» WORK INSTRUCTIONS: Exact repetition of every record is required.

» DATA PROVIDED:
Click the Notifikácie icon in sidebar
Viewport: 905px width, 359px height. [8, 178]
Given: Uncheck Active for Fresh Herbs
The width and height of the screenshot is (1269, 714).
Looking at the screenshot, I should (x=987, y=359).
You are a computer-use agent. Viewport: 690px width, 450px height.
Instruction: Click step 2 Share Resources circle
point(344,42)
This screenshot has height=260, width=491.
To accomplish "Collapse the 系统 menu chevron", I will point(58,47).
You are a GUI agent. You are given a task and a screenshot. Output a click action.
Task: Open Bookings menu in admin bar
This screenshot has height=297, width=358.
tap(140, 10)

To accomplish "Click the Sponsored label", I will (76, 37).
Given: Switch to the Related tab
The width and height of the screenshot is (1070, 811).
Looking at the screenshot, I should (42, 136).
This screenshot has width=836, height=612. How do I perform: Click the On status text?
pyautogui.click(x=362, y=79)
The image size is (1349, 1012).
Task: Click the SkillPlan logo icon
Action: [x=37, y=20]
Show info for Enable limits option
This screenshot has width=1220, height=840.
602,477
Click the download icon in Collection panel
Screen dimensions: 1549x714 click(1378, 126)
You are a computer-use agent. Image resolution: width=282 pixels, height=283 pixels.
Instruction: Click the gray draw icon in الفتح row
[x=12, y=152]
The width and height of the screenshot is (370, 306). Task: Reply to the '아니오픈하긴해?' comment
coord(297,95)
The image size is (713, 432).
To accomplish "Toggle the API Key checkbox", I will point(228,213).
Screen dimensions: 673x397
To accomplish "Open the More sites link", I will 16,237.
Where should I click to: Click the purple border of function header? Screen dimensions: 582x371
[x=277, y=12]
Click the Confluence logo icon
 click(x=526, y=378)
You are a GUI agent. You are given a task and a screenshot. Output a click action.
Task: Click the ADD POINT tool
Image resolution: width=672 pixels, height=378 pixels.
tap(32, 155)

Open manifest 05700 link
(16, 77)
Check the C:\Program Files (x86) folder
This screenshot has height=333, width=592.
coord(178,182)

» PROBLEM SOLUTION:
Click the Notifikácie icon in sidebar
Viewport: 905px width, 359px height. [8, 178]
Given: Uncheck Active for Fresh Herbs
The width and height of the screenshot is (1269, 714).
Looking at the screenshot, I should (x=987, y=359).
You are a computer-use agent. Viewport: 690px width, 450px height.
Instruction: Click step 2 Share Resources circle
point(344,42)
This screenshot has height=260, width=491.
To accomplish "Collapse the 系统 menu chevron", I will point(58,47).
You are a GUI agent. You are given a task and a screenshot. Output a click action.
Task: Open Bookings menu in admin bar
This screenshot has height=297, width=358.
tap(140, 10)

To accomplish "Click the Sponsored label", I will (76, 37).
Given: Switch to the Related tab
The width and height of the screenshot is (1070, 811).
Looking at the screenshot, I should (42, 136).
This screenshot has width=836, height=612. How do I perform: Click the On status text?
pyautogui.click(x=362, y=79)
The image size is (1349, 1012).
Task: Click the SkillPlan logo icon
Action: [x=37, y=20]
Show info for Enable limits option
This screenshot has width=1220, height=840.
602,477
Click the download icon in Collection panel
Screen dimensions: 1549x714 click(1378, 126)
You are a computer-use agent. Image resolution: width=282 pixels, height=283 pixels.
Instruction: Click the gray draw icon in الفتح row
[x=12, y=152]
The width and height of the screenshot is (370, 306). Task: Reply to the '아니오픈하긴해?' comment
coord(297,95)
The image size is (713, 432).
To accomplish "Toggle the API Key checkbox", I will point(228,213).
Screen dimensions: 673x397
To accomplish "Open the More sites link", I will 16,237.
Where should I click to: Click the purple border of function header? Screen dimensions: 582x371
[x=277, y=12]
Click the Confluence logo icon
 click(x=526, y=378)
You are a GUI agent. You are given a task and a screenshot. Output a click action.
Task: Click the ADD POINT tool
Image resolution: width=672 pixels, height=378 pixels.
tap(32, 155)

Open manifest 05700 link
(16, 77)
Check the C:\Program Files (x86) folder
This screenshot has height=333, width=592.
coord(178,182)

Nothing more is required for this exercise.